Over a 10-month period, working with every industry body and the Tax Practitioners Board (TPB), we formed a unanimous view about how we as accountants and bookkeepers should operate in the best interests of our clients. It was no easy feat, but it proved that our professional associations could work together when needed to solve the industry issues that impact us all.
As Andrew Conway back in 2015 at Xerocon, “This process brought the issue into the limelight and will lead the way for further work in this area at an industry level”. The subsequent development of industry-wide guidance notes by the TPB and respective professional bodies proved how important this process was.
Increased advocacy in the small business space
It was a privilege to take part in the budget roundtable that Xero ran in 2016, and share the views of small businesses and their advisers alongside Mark Bouris, Ben Heap, John Ball, Heidi Armstrong, Mel Power, Trent Innes (who was Xero’s newly appointed MD), and the Business Insider team. The event was a snippet of what was to come, as Xero began to increase its advocacy in the small business space.
Continual collaboration with peak industry bodies
Lastly, but certainly not of least importance, the opportunity to work closer with our industry bodies over the past three and a half years has been a real highlight. Our industry can only move forward if its professional bodies present a united front and I’m hopeful that the sometimes difficult feedback that Mel Power and I have been able to share, thanks to our honest relationships with Xero partners, will continue to drive change.
And finally… thank you
One personal reason that we join any organisation is to reap the benefit of working with great people. Joining the Xero family has helped me to build long-lasting personal and professional relationships that I will never forget. I’ve been very lucky to have worked with so many talented, committed and amazing people that the list is too long to even consider naming them all. But I must thank Rod Drury and the Xero co-founders for starting this little tech company across the ditch 12 years ago, and Chris Ridd for giving me the opportunity. Xero has changed so many lives, including mine.
Thank you to my fellow accountants, many of whom I now call friends, for their continued support. Thank you to my business partner Rebecca Mihalic for coming in and taking the reigns at Aptus; its success is solely a result of your commitment to the business. It also goes without saying that I need to thank Mel Power for being my ‘credit’.
And lastly thank you to my wife Jade and my kids for supporting me through all the craziness, which in all honesty is not about to end as there is still so much work to do!
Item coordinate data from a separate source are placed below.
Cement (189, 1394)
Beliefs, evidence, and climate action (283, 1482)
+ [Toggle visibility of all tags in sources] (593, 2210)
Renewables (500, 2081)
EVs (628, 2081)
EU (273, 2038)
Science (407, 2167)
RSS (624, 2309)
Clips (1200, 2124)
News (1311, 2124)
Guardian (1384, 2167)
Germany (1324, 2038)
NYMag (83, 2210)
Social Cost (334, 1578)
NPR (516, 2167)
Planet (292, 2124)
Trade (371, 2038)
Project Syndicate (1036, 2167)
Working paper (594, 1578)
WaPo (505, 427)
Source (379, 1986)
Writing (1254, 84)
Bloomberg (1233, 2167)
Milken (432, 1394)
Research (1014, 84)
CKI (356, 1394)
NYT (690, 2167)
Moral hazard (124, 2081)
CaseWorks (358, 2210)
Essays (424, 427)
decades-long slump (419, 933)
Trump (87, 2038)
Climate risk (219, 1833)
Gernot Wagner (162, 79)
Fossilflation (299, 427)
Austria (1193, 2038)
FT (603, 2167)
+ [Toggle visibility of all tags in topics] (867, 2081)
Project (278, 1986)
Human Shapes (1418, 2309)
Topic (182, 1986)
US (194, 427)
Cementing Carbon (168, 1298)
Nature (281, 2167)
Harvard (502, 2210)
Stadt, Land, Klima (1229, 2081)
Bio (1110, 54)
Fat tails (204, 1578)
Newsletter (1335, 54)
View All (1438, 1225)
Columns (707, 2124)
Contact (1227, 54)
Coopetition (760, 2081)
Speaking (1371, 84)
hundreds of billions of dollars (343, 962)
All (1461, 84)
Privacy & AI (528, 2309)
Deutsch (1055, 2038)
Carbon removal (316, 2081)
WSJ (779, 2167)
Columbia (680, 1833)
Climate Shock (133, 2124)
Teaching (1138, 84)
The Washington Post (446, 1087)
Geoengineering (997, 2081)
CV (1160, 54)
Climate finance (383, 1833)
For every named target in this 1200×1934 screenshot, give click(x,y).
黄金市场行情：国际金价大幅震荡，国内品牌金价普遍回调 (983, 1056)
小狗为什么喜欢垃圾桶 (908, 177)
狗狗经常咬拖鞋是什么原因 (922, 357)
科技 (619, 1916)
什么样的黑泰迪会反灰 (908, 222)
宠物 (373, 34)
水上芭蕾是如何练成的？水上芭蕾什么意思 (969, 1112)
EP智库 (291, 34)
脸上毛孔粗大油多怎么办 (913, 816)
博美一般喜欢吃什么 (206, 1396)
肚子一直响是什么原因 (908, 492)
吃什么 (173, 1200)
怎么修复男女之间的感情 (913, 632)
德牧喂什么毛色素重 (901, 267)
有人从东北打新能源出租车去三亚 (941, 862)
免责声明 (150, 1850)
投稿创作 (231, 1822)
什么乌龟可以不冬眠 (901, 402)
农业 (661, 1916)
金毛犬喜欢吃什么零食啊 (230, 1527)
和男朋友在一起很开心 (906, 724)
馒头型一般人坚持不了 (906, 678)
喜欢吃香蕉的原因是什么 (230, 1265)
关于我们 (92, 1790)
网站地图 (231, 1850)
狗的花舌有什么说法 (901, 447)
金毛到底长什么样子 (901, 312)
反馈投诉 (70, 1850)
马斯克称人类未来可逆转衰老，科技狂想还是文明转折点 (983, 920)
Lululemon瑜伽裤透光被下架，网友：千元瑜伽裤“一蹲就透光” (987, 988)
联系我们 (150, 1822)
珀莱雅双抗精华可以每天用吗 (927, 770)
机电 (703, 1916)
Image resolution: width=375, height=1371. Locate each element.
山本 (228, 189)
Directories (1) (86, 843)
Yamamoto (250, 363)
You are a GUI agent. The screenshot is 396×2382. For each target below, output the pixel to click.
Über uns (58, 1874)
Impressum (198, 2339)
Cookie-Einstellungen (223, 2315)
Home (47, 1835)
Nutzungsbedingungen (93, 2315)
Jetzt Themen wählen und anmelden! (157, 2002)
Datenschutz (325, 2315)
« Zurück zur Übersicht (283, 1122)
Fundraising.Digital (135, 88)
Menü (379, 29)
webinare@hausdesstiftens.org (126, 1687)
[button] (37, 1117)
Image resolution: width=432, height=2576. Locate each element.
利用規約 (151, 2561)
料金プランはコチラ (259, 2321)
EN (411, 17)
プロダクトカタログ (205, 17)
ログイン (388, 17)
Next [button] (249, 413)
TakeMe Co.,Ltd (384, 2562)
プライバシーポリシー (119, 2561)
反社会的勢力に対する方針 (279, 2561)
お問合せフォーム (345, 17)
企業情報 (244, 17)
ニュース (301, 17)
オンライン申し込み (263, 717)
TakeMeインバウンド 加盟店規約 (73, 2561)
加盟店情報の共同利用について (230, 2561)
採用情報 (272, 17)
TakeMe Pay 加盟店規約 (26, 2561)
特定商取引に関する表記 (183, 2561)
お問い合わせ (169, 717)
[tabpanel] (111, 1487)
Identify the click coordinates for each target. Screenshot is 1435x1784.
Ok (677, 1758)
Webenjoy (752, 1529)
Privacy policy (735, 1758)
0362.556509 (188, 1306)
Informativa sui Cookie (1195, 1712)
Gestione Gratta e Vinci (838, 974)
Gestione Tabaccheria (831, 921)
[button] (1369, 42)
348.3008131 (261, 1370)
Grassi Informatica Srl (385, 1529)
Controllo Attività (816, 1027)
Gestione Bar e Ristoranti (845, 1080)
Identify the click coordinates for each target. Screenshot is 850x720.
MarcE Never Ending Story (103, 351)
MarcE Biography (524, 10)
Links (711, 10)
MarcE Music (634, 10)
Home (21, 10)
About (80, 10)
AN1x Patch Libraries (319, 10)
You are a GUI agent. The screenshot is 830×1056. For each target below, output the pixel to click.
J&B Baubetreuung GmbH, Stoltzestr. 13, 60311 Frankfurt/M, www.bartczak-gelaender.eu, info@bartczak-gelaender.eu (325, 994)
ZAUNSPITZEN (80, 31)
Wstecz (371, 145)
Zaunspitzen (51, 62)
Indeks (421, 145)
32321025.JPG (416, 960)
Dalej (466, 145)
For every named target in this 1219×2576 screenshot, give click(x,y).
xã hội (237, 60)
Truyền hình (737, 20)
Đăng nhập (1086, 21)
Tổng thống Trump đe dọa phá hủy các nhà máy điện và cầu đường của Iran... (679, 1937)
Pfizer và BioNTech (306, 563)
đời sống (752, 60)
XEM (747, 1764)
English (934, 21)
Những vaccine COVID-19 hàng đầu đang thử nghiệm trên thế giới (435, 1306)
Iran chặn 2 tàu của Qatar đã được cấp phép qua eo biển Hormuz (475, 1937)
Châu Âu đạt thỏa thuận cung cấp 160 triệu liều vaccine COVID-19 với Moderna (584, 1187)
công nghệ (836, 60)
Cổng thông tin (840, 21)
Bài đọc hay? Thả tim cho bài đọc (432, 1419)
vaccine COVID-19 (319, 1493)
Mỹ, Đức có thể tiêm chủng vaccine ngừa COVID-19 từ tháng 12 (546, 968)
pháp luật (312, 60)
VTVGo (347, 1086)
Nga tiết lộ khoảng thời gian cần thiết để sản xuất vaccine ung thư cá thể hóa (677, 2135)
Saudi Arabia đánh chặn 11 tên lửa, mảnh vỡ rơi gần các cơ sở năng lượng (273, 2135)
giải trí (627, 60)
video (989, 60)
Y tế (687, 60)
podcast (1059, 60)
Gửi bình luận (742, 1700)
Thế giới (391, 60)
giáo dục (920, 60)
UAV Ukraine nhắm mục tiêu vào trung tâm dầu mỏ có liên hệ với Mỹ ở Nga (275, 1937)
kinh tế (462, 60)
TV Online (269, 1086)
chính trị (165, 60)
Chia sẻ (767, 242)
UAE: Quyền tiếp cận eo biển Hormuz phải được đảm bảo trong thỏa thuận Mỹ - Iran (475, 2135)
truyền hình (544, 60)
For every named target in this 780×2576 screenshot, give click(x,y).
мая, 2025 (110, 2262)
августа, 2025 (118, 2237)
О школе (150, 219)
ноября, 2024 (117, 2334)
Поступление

Without your support I would not be able to do what I do.
In closing, I thought it fitting to reproduce a snippet of the notes I jotted down the day before my announcement into the role at Xerocon 2014. Because the privilege that it was then is as true today.
…I am your voice into Xero. I am your voice into industry. I am your voice into the associations. I am your voice into government and the ATO. I am your voice to the wider market and population. I’m here to make sure businesses owners realise that we still have an important role to play in a system which is moving to automation, and where a government is committed to reducing red tape for small businesses. But it requires change from all of us.
I am very passionate about our industry and committed to ensuring that all of your training and hard work to start and build a practice and to get clients onboard isn’t undone by what I believe is one of the greatest things to happen to our industry. I want us all to prosper from the disruption by being able to leverage our expertise and professional skills to deliver true advisory solutions to businesses across Australia.
In closing, I am truly humbled and very honoured to take this responsibility and I am ready and excited to begin the challenge. I look forward to speaking with many, if not all of you, as part of this journey.